Contact Us
News

Olympia’s New Owner On What Makes Timeless Real Estate

What is the key goal that developers should strive for when creating a new building or scheme? According to the new owner of a 130-year-old London landmark who is now planning a major redevelopment, the answer is timelessness.

It’s a nebulous concept, but one that, when broken down, makes sense. As well as obvious factors like good design, real estate needs to make people want to come back again and again, at different times of the week or day, and for different reasons. And that leads toward the conclusion that multiple uses are the way forward, for both newly built schemes and refurbishments and redevelopments.

“Developers should always aim to develop timeless properties. That is the ethos you need to have,” Yoo Capital managing partner Lloyd Lee told delegates at Bisnow’s London Building for the Future event.

Placeholder
Longevity's Etienne Cadestin, Hammerson's Louise Ellison, Yoo Capital's Lloyd Lee and First Base's Elliot Lipton at Bisnow's London Building for the Future event.

“There are practical questions like what is it, and how do we build it, but then there is the more esoteric question of what makes people want to come here? It seems simple but it is not.”

Yoo Capital teamed up with Deutsche Finance International in 2017 to buy the Olympia exhibition and conference centre from CapCo for £300M, and this year unveiled plans for a £700M, Thomas Heatherwick-designed redevelopment.

The nature of the new scheme provides a pretty big clue as to the ethos Lee talks about. Olympia will turn from a conference venue to a mixed-use scheme that can host exhibitions to one also featuring 600K SF of offices, 70K SF of coworking space, a 1,500-seat theatre, hotels and a cinema, along with 2 acres of new public realm featuring shops and restaurants.

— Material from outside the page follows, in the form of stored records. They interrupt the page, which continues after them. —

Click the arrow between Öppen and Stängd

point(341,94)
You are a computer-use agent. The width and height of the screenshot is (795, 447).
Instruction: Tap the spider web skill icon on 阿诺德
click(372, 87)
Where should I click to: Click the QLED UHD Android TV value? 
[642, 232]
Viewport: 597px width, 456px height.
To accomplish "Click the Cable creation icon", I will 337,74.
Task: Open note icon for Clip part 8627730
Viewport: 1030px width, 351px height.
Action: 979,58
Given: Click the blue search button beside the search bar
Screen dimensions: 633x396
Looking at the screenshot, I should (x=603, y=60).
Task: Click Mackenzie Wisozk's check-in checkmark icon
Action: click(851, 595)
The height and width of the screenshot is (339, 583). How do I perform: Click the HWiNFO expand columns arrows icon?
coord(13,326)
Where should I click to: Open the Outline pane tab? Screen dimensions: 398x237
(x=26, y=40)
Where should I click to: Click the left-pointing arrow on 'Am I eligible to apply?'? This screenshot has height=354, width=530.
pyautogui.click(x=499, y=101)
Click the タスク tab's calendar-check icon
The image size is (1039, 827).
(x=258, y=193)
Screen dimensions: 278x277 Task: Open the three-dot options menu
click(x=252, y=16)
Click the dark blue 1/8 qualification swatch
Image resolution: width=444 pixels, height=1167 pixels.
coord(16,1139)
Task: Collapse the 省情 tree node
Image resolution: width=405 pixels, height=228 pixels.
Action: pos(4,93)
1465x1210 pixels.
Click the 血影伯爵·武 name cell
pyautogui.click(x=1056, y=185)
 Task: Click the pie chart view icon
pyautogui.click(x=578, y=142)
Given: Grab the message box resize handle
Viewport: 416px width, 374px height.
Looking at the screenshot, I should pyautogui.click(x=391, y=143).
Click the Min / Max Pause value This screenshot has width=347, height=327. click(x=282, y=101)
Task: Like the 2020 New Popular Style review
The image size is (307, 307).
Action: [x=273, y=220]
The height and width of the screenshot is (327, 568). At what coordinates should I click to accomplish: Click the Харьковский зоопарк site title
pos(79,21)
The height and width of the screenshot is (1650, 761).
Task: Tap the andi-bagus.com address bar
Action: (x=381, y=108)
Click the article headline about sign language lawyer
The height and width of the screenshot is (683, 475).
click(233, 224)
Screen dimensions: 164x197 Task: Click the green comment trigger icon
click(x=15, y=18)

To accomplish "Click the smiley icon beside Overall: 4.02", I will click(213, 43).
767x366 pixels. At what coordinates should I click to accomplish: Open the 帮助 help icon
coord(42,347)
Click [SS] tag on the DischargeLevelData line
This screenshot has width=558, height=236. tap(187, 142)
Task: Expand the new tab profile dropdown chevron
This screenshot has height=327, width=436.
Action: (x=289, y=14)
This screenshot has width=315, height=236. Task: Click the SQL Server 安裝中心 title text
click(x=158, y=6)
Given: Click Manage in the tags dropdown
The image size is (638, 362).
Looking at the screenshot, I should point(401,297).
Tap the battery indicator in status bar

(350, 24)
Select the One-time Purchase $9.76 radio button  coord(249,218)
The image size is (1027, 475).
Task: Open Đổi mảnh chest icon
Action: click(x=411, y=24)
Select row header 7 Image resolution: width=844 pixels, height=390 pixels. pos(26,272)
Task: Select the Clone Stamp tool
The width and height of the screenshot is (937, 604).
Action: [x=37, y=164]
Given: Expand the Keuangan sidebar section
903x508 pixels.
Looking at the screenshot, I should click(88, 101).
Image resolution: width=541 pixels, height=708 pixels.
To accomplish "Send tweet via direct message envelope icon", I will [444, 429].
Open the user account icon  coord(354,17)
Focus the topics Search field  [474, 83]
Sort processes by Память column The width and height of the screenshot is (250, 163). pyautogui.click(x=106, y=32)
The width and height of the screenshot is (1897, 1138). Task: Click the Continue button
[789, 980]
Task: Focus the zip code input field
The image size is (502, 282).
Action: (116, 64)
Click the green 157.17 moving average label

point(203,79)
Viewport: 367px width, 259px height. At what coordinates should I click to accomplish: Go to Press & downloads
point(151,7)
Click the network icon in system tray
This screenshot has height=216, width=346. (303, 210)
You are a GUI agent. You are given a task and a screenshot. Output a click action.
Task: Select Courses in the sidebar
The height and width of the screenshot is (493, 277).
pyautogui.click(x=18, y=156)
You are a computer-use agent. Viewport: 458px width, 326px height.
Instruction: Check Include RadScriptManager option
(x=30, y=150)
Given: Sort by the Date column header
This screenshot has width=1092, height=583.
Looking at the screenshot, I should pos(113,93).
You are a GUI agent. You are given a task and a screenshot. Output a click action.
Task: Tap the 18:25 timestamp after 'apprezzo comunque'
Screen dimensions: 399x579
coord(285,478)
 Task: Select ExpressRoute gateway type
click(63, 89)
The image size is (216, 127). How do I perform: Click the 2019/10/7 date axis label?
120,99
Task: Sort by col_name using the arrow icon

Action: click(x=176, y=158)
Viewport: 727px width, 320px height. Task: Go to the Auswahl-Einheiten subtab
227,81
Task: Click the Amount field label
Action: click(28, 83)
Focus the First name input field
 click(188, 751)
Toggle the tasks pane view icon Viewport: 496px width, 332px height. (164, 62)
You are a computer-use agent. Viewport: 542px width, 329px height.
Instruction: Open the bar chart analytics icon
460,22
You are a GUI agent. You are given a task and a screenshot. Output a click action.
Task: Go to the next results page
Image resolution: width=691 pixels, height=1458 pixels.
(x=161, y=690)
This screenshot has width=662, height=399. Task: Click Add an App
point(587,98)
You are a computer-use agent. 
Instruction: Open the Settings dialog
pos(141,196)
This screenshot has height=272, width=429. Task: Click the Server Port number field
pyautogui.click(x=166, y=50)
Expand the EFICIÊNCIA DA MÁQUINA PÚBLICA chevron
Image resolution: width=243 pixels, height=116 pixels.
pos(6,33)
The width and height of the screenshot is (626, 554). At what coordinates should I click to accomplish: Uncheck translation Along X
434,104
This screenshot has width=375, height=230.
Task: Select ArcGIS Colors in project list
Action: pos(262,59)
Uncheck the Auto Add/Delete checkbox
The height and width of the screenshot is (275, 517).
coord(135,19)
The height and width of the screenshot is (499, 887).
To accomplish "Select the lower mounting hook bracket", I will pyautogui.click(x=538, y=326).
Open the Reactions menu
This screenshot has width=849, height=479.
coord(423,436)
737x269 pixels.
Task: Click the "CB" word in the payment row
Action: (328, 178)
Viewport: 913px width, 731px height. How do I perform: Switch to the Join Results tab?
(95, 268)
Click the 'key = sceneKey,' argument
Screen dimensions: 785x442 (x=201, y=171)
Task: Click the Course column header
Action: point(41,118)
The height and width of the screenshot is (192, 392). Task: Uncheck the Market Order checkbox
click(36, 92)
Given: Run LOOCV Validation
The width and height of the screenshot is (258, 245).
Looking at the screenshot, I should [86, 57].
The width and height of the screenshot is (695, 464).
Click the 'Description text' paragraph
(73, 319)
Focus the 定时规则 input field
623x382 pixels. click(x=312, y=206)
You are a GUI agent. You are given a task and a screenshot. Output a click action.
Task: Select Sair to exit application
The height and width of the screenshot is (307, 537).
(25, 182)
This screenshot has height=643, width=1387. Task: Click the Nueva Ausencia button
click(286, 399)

He gave an example of the worst kind of development that became common in the 20th century: the out-of-town cinema, where people drove, watched a film and then left again.

“You cannot have a building that just has one purpose,” he said. “Land in and around cities like London is scarce, and there isn’t enough of it to service both the residents and the people who want to visit the city. So the idea that you build a piece of real estate that is only used from 9 until 5 just doesn’t work any more. So you are seeing office buildings with hotels and restaurants above them, and it is exciting because it means that buildings are getting used all the time and they are getting used more often.”

Placeholder
Olympia London

Hammerson head of sustainability Louise Ellison raised the question of whether adding additional public realm to a scheme, a good way of adding healthy green space, made financial sense given tenants do not pay rent for it.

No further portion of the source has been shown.